DataBiosphere / toil

A scalable, efficient, cross-platform (Linux/macOS) and easy-to-use workflow engine in pure Python.
http://toil.ucsc-cgl.org/.
Apache License 2.0
894 stars 241 forks source link

The CWL integration tests fail when they land on the Toil gitlab runners and pass on the shared ones #4963

Closed adamnovak closed 3 months ago

adamnovak commented 3 months ago

It looks like the CWL integration tests time out when they run on the shared Gitlab runners, with the individual tests logging regularly that they are finishing over the 2.7 hours allocated but not actually getting through all of them.

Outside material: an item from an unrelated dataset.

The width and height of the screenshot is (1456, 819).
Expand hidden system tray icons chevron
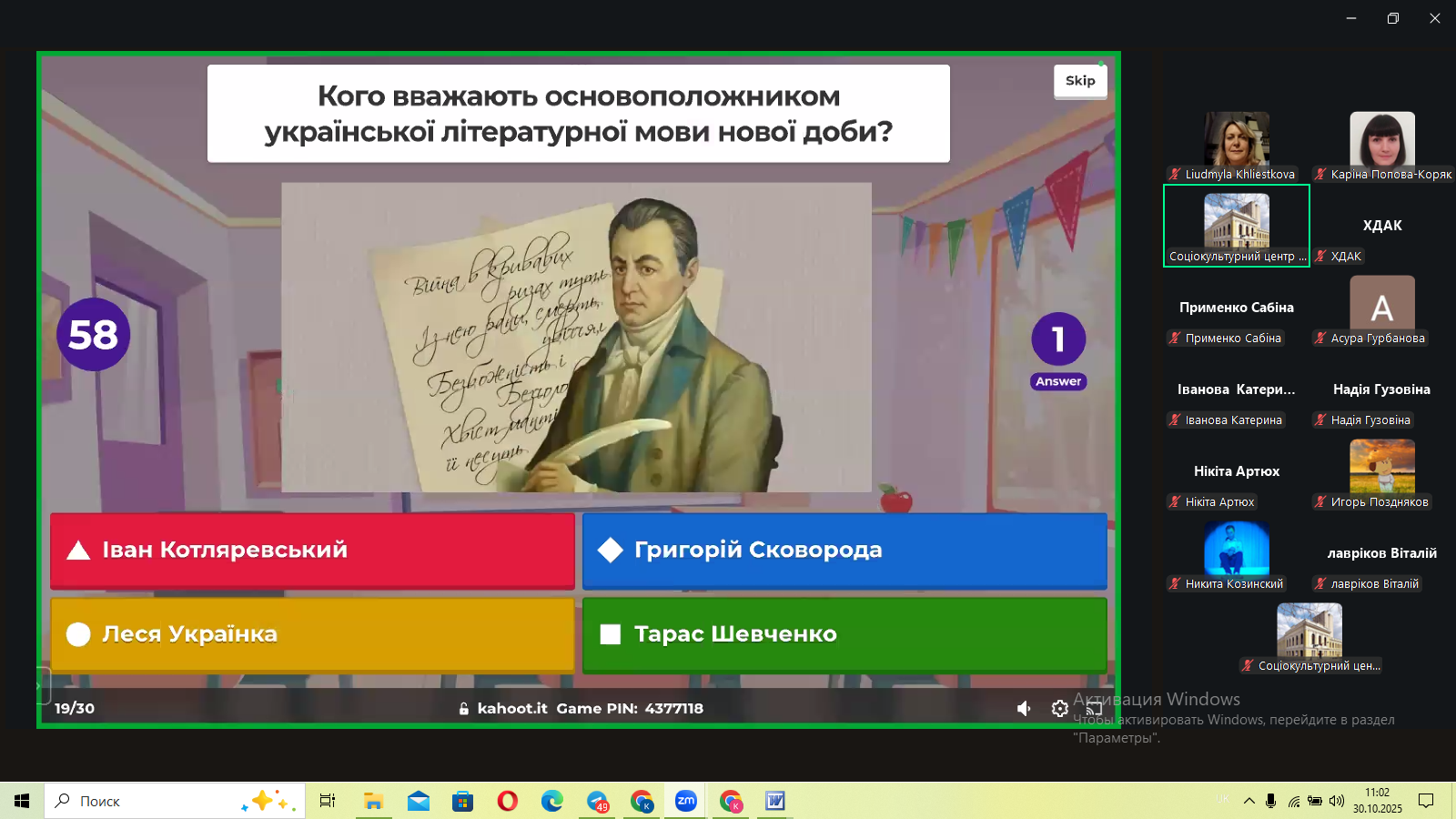click(x=1249, y=801)
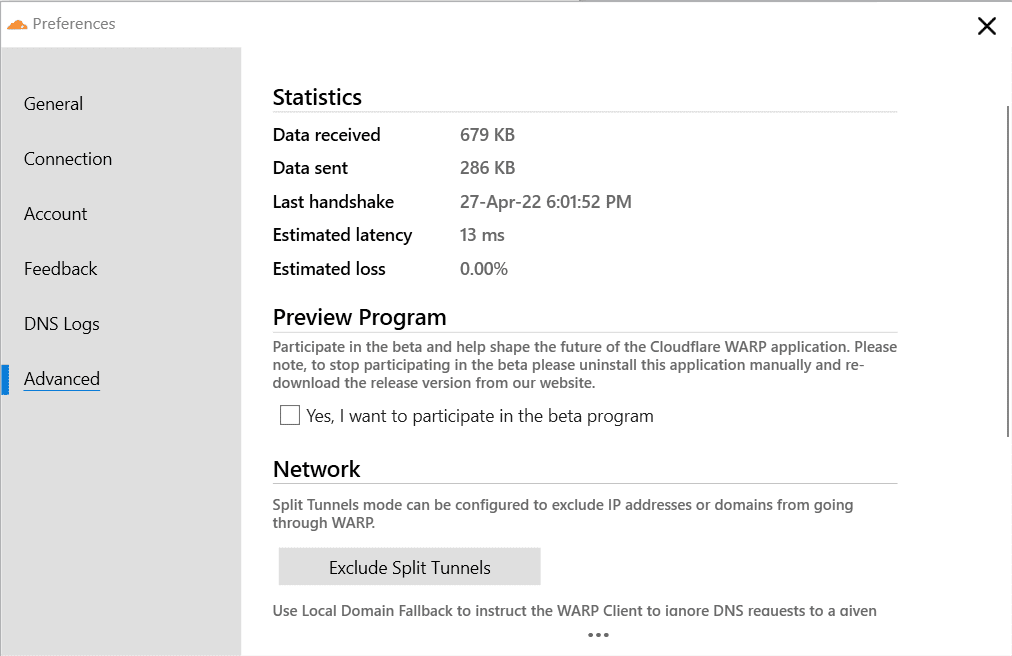
Task: Expand the three-dot ellipsis at the bottom
Action: tap(598, 635)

When they run on the shared runners, which I think have more cores, they succeed.

We should not have Toil runners with different specs than the shared runners.

I should also check #4888 to see if it actually makes the CWL tests run slower somehow and introduces this problem.

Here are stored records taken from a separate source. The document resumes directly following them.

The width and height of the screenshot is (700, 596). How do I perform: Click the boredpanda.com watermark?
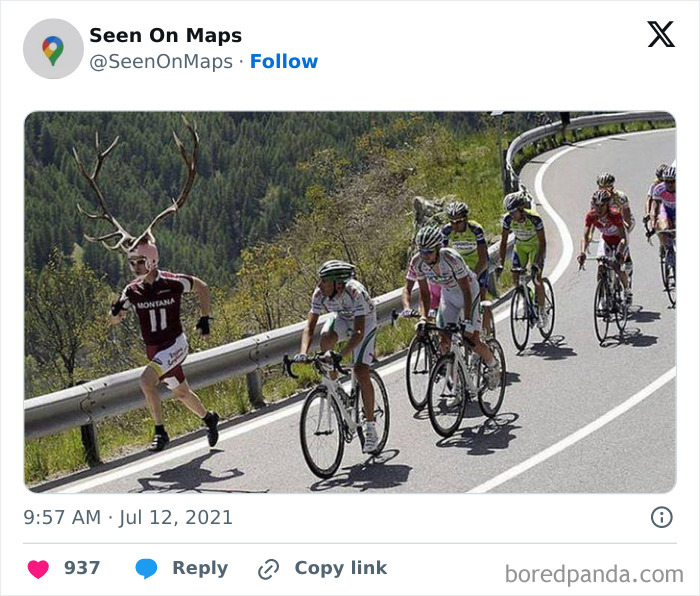click(x=594, y=574)
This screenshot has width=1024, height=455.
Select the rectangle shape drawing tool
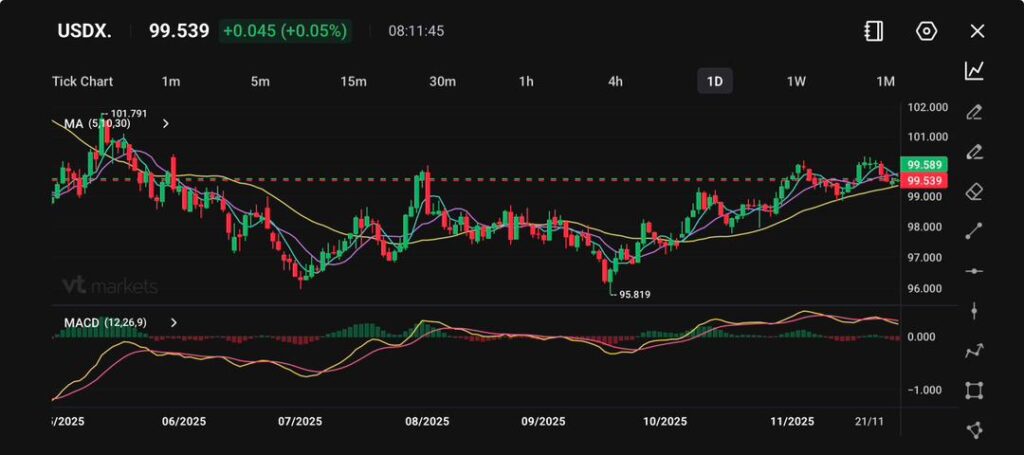point(974,390)
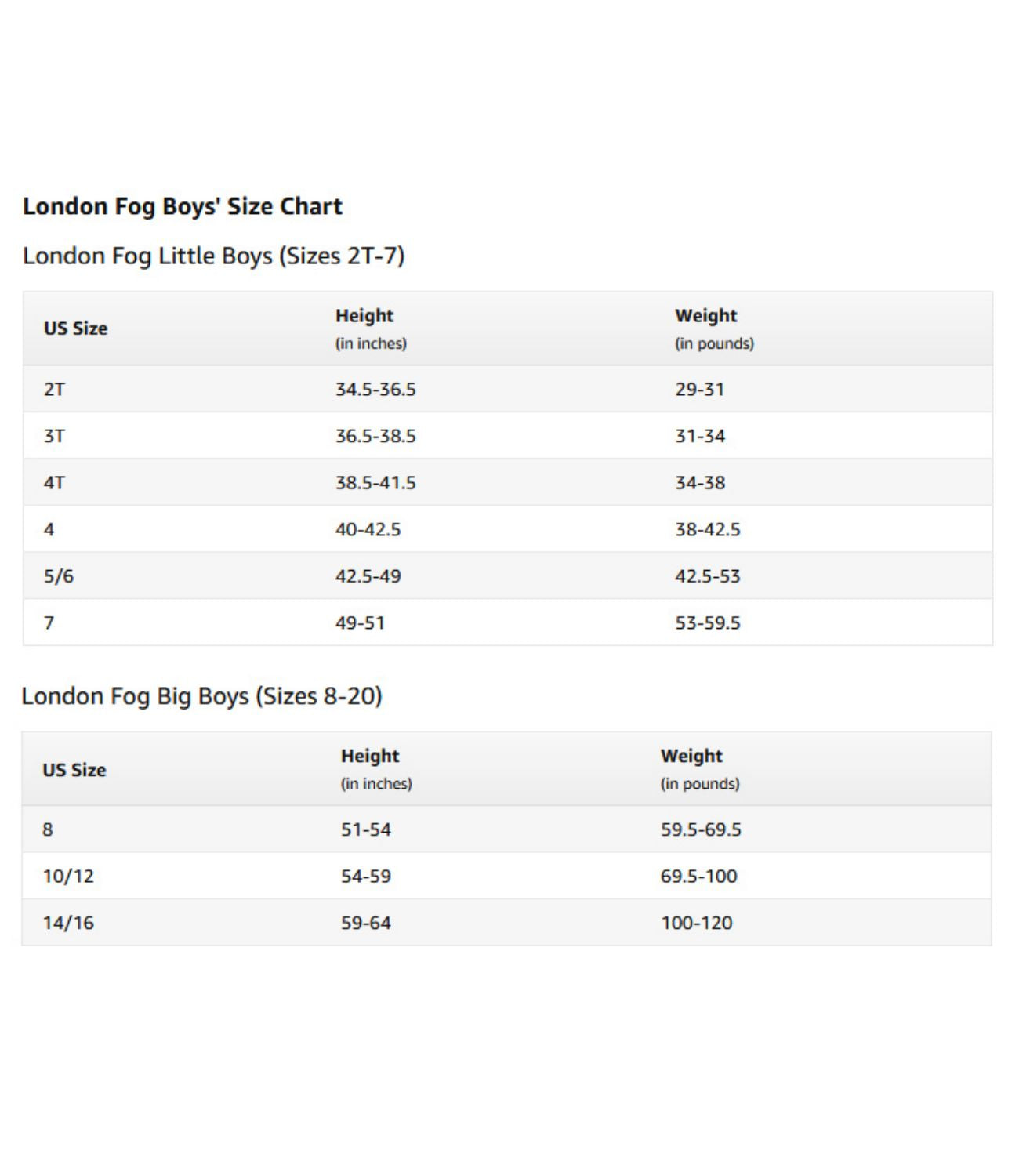Select the 53-59.5 weight value
Screen dimensions: 1019x1176
(x=707, y=622)
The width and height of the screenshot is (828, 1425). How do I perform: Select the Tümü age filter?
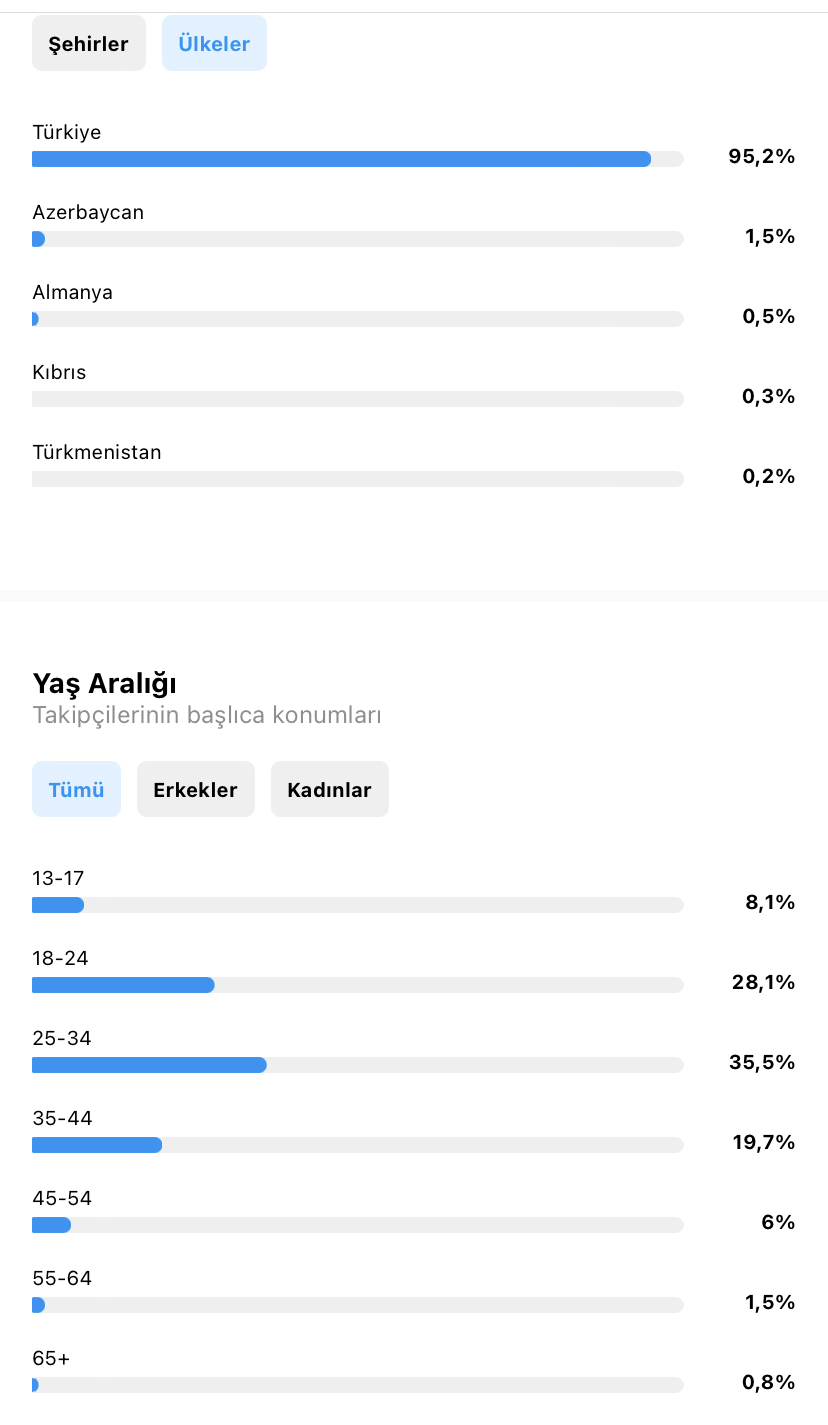[76, 789]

┆Issue is synchronized with this Jira Story ┆Issue Number: TOIL-1586

adamnovak commented 3 months ago

I've paused the toil runners for now as a workaround for this. But I need to either fix or delete them or we'll be wasting Openstack resources having them around.

adamnovak commented 3 months ago

I've now destroyed the dedicated Toil runners, so we are running with just the shared runners. If CI seems too slow, we can make more shared runners.

I also rebooted one of the shared runners (number 1) that wasn't reporting in.